TO BE DONE: Can you put each line of the records below into a Markdown table with the columns Row and Line, numbering the rows and leaving out blank lines?

RECORDS SUPPLIED:
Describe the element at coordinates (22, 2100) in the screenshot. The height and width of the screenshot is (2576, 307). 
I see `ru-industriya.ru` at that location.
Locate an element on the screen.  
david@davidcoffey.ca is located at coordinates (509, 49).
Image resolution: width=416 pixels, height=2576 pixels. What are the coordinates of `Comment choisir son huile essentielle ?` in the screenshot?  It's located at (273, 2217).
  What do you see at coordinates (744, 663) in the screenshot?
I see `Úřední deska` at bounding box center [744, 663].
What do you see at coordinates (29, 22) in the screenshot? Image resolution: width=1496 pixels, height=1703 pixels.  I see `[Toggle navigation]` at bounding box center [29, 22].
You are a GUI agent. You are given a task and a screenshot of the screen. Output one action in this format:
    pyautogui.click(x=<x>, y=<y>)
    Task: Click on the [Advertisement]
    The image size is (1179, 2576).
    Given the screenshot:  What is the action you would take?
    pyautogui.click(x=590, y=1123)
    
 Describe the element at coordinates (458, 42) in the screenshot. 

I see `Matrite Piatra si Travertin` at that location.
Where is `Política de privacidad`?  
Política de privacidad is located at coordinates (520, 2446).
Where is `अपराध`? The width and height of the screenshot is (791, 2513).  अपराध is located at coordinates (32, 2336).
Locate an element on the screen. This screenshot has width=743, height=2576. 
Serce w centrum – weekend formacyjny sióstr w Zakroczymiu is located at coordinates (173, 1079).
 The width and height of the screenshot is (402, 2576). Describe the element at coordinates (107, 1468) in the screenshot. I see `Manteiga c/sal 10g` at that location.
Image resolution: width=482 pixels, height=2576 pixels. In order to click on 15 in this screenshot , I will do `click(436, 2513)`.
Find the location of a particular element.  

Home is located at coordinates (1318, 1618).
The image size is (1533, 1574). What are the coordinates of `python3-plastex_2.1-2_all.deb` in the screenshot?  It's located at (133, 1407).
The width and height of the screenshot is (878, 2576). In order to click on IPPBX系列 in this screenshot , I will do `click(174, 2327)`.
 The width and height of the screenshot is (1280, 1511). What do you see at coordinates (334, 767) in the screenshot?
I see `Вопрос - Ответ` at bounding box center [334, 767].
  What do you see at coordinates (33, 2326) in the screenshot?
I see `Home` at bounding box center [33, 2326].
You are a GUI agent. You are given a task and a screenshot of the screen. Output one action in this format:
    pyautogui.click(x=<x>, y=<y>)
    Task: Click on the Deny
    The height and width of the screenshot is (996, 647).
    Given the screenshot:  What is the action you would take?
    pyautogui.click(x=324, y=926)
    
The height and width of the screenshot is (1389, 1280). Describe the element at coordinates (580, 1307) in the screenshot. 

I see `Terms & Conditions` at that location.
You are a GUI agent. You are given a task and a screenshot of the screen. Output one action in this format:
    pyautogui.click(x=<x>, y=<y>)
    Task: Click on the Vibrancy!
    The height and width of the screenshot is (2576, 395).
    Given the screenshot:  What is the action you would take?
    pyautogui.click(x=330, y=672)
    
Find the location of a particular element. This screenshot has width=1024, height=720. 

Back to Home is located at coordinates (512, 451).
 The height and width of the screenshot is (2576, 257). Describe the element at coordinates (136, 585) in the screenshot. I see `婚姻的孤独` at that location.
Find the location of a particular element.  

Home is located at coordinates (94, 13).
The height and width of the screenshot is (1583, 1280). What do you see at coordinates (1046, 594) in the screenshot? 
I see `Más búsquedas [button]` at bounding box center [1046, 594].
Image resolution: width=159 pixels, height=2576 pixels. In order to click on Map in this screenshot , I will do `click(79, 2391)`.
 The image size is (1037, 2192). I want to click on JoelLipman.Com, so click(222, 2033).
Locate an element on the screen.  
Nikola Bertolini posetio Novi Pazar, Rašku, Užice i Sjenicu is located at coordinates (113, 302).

THE SOLUTION:
| Row | Line |
|---|---|
| 1 | Describe the element at coordinates (22, 2100) in the screenshot. The height and width of the screenshot is (2576, 307).  |
| 2 | I see `ru-industriya.ru` at that location. |
| 3 | Locate an element on the screen.   |
| 4 | david@davidcoffey.ca is located at coordinates (509, 49). |
| 5 | Image resolution: width=416 pixels, height=2576 pixels. What are the coordinates of `Comment choisir son huile essentielle ?` in the screenshot?  It's located at (273, 2217). |
| 6 |   What do you see at coordinates (744, 663) in the screenshot? |
| 7 | I see `Úřední deska` at bounding box center [744, 663]. |
| 8 | What do you see at coordinates (29, 22) in the screenshot? Image resolution: width=1496 pixels, height=1703 pixels.  I see `[Toggle navigation]` at bounding box center [29, 22]. |
| 9 | You are a GUI agent. You are given a task and a screenshot of the screen. Output one action in this format: |
| 10 |     pyautogui.click(x=<x>, y=<y>) |
| 11 |     Task: Click on the [Advertisement] |
| 12 |     The image size is (1179, 2576). |
| 13 |     Given the screenshot:  What is the action you would take? |
| 14 |     pyautogui.click(x=590, y=1123) |
| 15 |  Describe the element at coordinates (458, 42) in the screenshot.  |
| 16 | I see `Matrite Piatra si Travertin` at that location. |
| 17 | Where is `Política de privacidad`?   |
| 18 | Política de privacidad is located at coordinates (520, 2446). |
| 19 | Where is `अपराध`? The width and height of the screenshot is (791, 2513).  अपराध is located at coordinates (32, 2336). |
| 20 | Locate an element on the screen. This screenshot has width=743, height=2576.  |
| 21 | Serce w centrum – weekend formacyjny sióstr w Zakroczymiu is located at coordinates (173, 1079). |
| 22 |  The width and height of the screenshot is (402, 2576). Describe the element at coordinates (107, 1468) in the screenshot. I see `Manteiga c/sal 10g` at that location. |
| 23 | Image resolution: width=482 pixels, height=2576 pixels. In order to click on 15 in this screenshot , I will do `click(436, 2513)`. |
| 24 | Find the location of a particular element.   |
| 25 | Home is located at coordinates (1318, 1618). |
| 26 | The image size is (1533, 1574). What are the coordinates of `python3-plastex_2.1-2_all.deb` in the screenshot?  It's located at (133, 1407). |
| 27 | The width and height of the screenshot is (878, 2576). In order to click on IPPBX系列 in this screenshot , I will do `click(174, 2327)`. |
| 28 |  The width and height of the screenshot is (1280, 1511). What do you see at coordinates (334, 767) in the screenshot? |
| 29 | I see `Вопрос - Ответ` at bounding box center [334, 767]. |
| 30 |   What do you see at coordinates (33, 2326) in the screenshot? |
| 31 | I see `Home` at bounding box center [33, 2326]. |
| 32 | You are a GUI agent. You are given a task and a screenshot of the screen. Output one action in this format: |
| 33 |     pyautogui.click(x=<x>, y=<y>) |
| 34 |     Task: Click on the Deny |
| 35 |     The height and width of the screenshot is (996, 647). |
| 36 |     Given the screenshot:  What is the action you would take? |
| 37 |     pyautogui.click(x=324, y=926) |
| 38 | The height and width of the screenshot is (1389, 1280). Describe the element at coordinates (580, 1307) in the screenshot.  |
| 39 | I see `Terms & Conditions` at that location. |
| 40 | You are a GUI agent. You are given a task and a screenshot of the screen. Output one action in this format: |
| 41 |     pyautogui.click(x=<x>, y=<y>) |
| 42 |     Task: Click on the Vibrancy! |
| 43 |     The height and width of the screenshot is (2576, 395). |
| 44 |     Given the screenshot:  What is the action you would take? |
| 45 |     pyautogui.click(x=330, y=672) |
| 46 | Find the location of a particular element. This screenshot has width=1024, height=720.  |
| 47 | Back to Home is located at coordinates (512, 451). |
| 48 |  The height and width of the screenshot is (2576, 257). Describe the element at coordinates (136, 585) in the screenshot. I see `婚姻的孤独` at that location. |
| 49 | Find the location of a particular element.   |
| 50 | Home is located at coordinates (94, 13). |
| 51 | The height and width of the screenshot is (1583, 1280). What do you see at coordinates (1046, 594) in the screenshot?  |
| 52 | I see `Más búsquedas [button]` at bounding box center [1046, 594]. |
| 53 | Image resolution: width=159 pixels, height=2576 pixels. In order to click on Map in this screenshot , I will do `click(79, 2391)`. |
| 54 |  The image size is (1037, 2192). I want to click on JoelLipman.Com, so click(222, 2033). |
| 55 | Locate an element on the screen.   |
| 56 | Nikola Bertolini posetio Novi Pazar, Rašku, Užice i Sjenicu is located at coordinates (113, 302). |